Adverse events were the most common reason in the combination-drug group (seven of 18 dropouts), whereas clinical deterioration was most common with double placebo and drug monotherapy.

Nevertheless, after 90 days, about 43% of patients in the combination group were abstinent, compared with 12% to 21% of patients in the other groups.

About 54% of combination-group patients did not have a heavy drinking day within the first 90 days after starting treatment, compared with about 30% in each of the other groups.

Adverse events were common and many were rated as severe or very severe, including anxiety and irritability (29% of patients), fatigue (25%), sexual dysfunction (29%), and headache (14%).

Ashwin Patkar, MD, of Duke University in Durham, N.C., who was not involved with the study, told MedPage Today that the study had a "good take-home message for physicians in terms of how they can use medications and combine them with behavioral therapy for alcohol dependence."

But Patkar, who has contributed a commentary on the study to be published in the journal when it appears in print, also cautioned that clinicians in ordinary practice may not experience the same level of results reported in the study. The researchers excluded many patients with common comorbidities that might reduce the effectiveness of treatment, he noted.

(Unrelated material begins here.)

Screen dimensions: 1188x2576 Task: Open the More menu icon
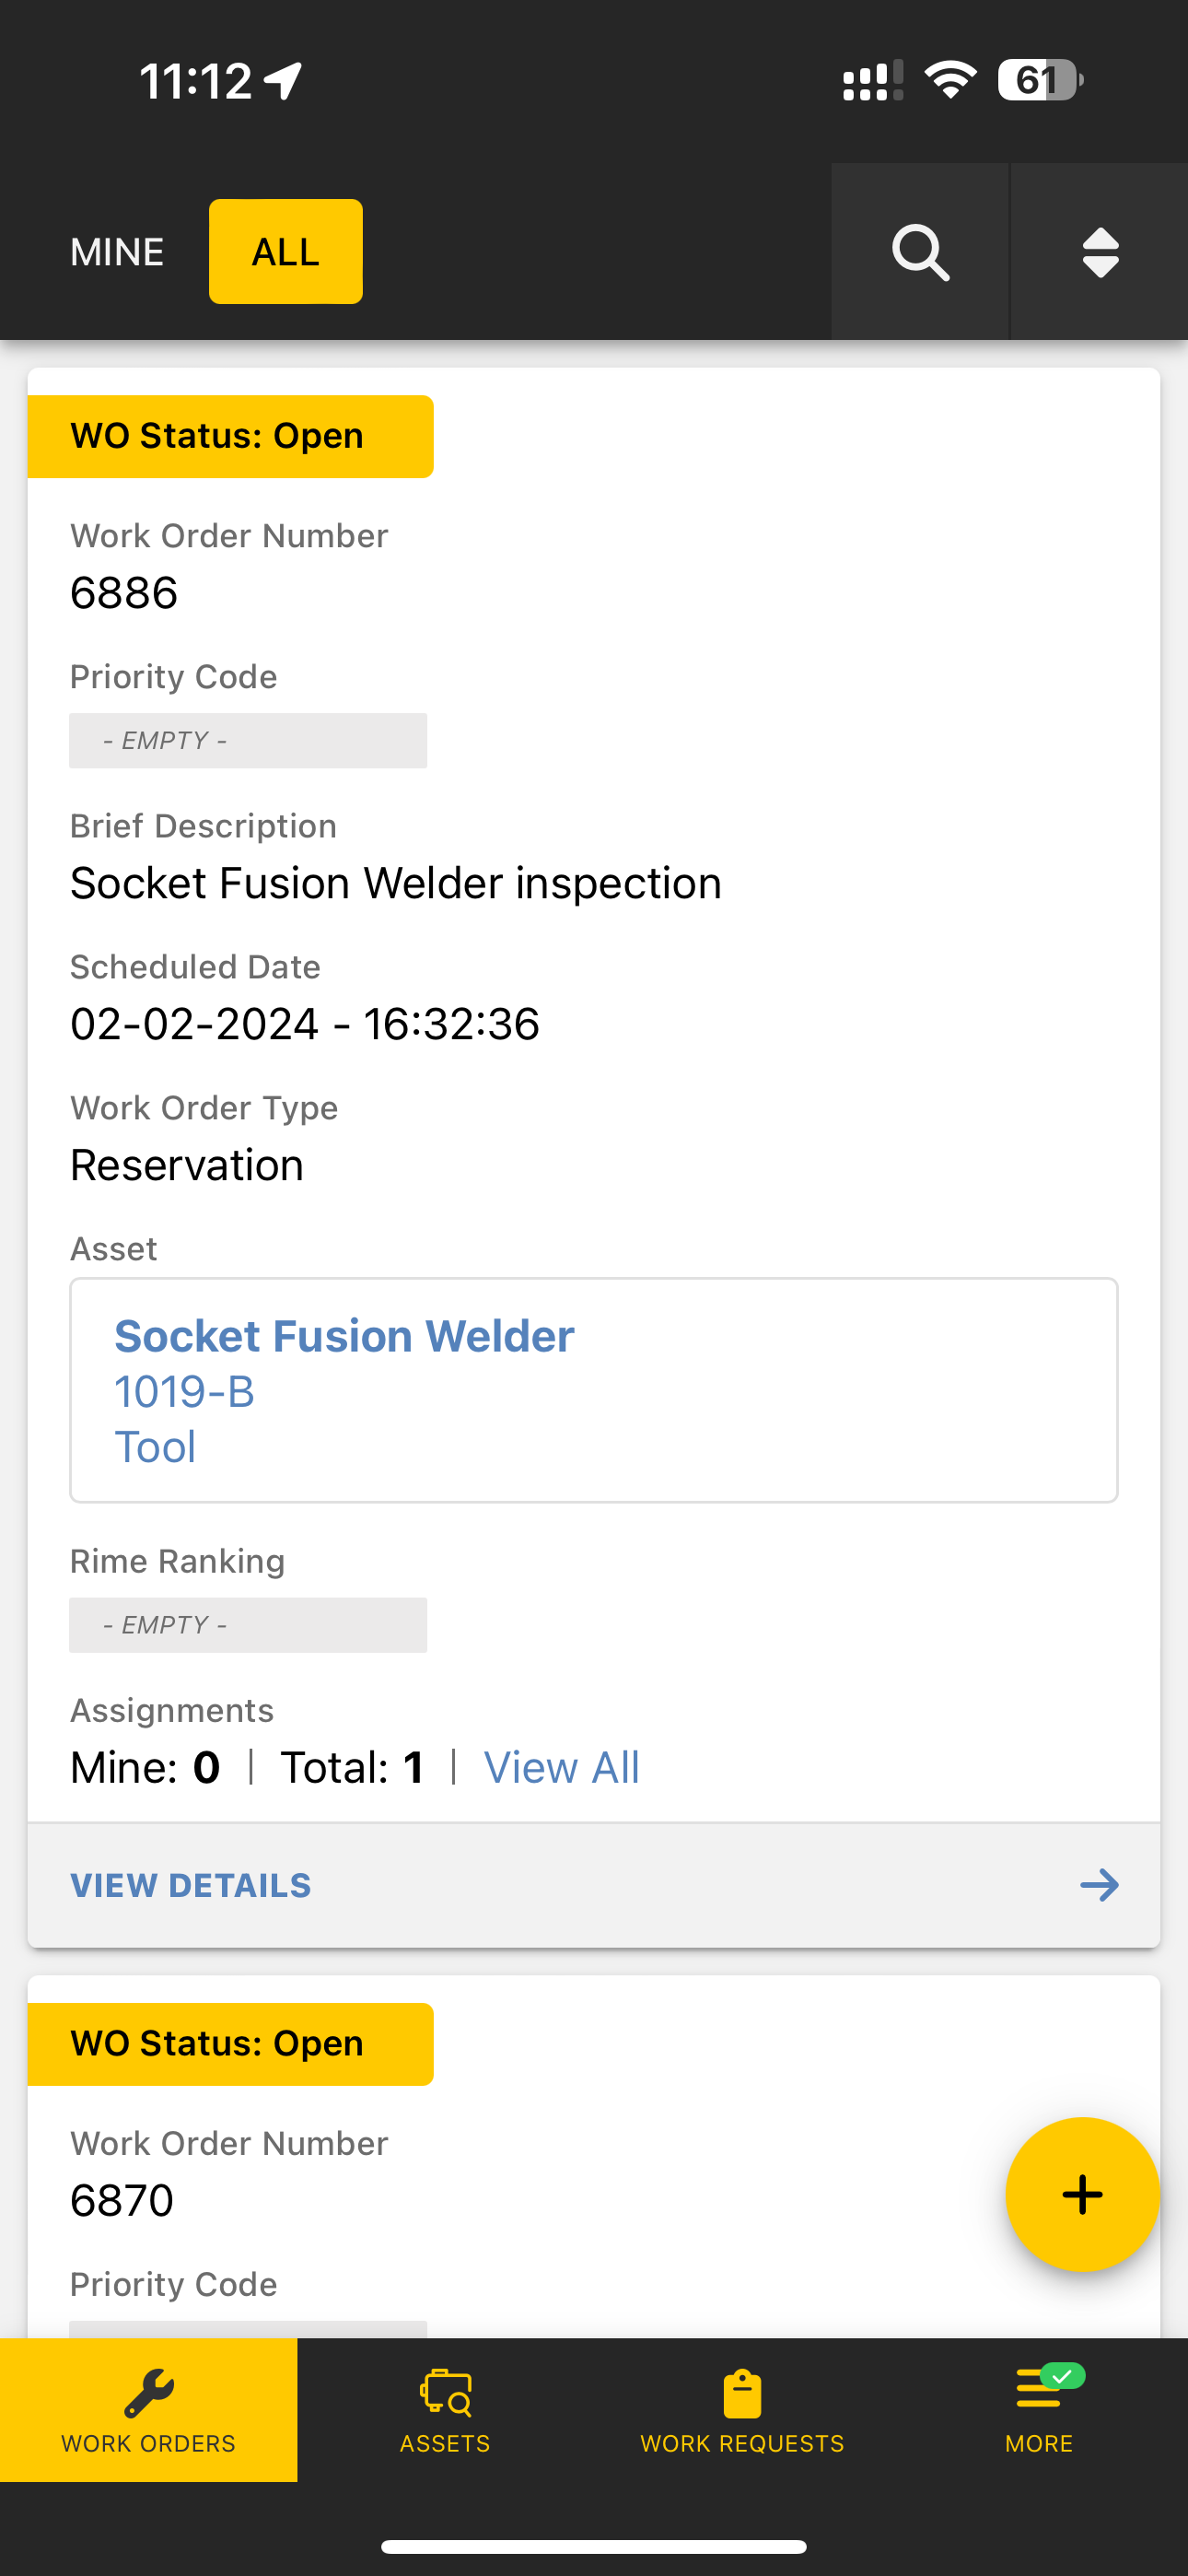[x=1039, y=2410]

He also pointed to the relatively high adherence to treatment in the study -- 87% for medications across the entire sample, and 59% for the weekly therapy sessions -- indicating it was both a strength and a limitation of the study.

Patkar said treatment compliance in ordinary practice is not usually that good. It's typically higher in clinical trials because of the supervision and encouragement that participants receive. But he added that it's not impossible for clinicians to fill that role or enlist others to help.

"They can encourage that kind of supervision and adherence in their patients and get good outcomes," he said.

In treating his own patients, Patkar said, "I make sure there is a member of the family who is involved with the care, and who actually becomes almost a part of the treatment team -- supervising medications, supervising visits, and reporting to us what is going on."

The study was supported by the National Institute on Alcohol Abuse and Alcoholism and Pfizer, which supplied sertraline and matching placebo.

Study authors reported relationships with Alkermes, Eli Lilly, Merck, GlaxoSmithKline, Lundbeck, Abbott, and Ernbera Neurotherapeutics.

Patkar has had relationships with AstraZeneca, Bristol-Myers Squibb, Forest, GlaxoSmithKline, Janssen, McNeil Consumer and Specialty, Organon, Orphan Medical, Titan, Pfizer, Reckitt Benckiser, Cephalon, Jazz, and Lundbeck.

Primary source: American Journal of Psychiatry
Source reference:
Pettinati H, et al "A Double-Blind, Placebo-Controlled Trial Combining Sertraline and Naltrexone for Treating Co-Occurring Depression and Alcohol Dependence" Am J Psychiatry 2010; DOI: 10.1176/appi.ajp.2009.08060852.